I’m thinking of expanding my homelab to support running some paid SaaS projects out of my house, and so I need to start thinking about uptime guarantees.
I want to set up a cluster where every service lives on at least two machines, so that no single machine dying can take a service down. The problem is the reverse proxy: the router still has to point port 443 at a single fixed IP address running Caddy, and that machine will always be a single point of failure. How would I go about running two or more reverse proxy servers with failover?
I’m guessing the answer has something to do with the router, and possibly getting a more advanced router or running an actual OS on the router that can handle failover. But at that point the router is a single point of failure!
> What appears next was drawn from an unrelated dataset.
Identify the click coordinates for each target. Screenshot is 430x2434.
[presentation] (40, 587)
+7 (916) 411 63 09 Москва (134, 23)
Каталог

And yes, that’s unavoidable… but I’m reasonably confident that the unmodified commodity router I’ve used for years is unlikely to spontaneously die, whereas I’ve had very bad luck with cheap fanless and single-board computers, so anything I buy to use as an advanced router is just a new SPOF and I might as well have used it for the reverse proxy.
The term you’re looking for is load balancing. DNS load balancing will work fine for your purposes. Use a DNS host that supports health checks to the endpoints, and you’re all set. If one goes down, DNS will not be returned when querying the record for the downed host.
For what OP is asking DNS has no part in DNAT, they need a load balancer.
Personally, asking about high uptime on a residential ISP is the larger issue here, but alas.
I don’t think this is it. The router doesn’t know anything about DNS, it only knows “this port goes to this IP address”. It seems like I either need multiple devices sharing an IP address or router software that inherently supports load balancing.
You just described a load balancer. The router doesn’t know about DNS but clients using your service use DNS. You can do some simple load balancing behind DNS. If you want to do it by IP address you want a load balancer though.
If your current router doesn’t support static DNS entries or advanced management of them, you could run a DNS service, or just get a router that runs OpenWRT. GL.Inet makes solid devices for relatively cheap.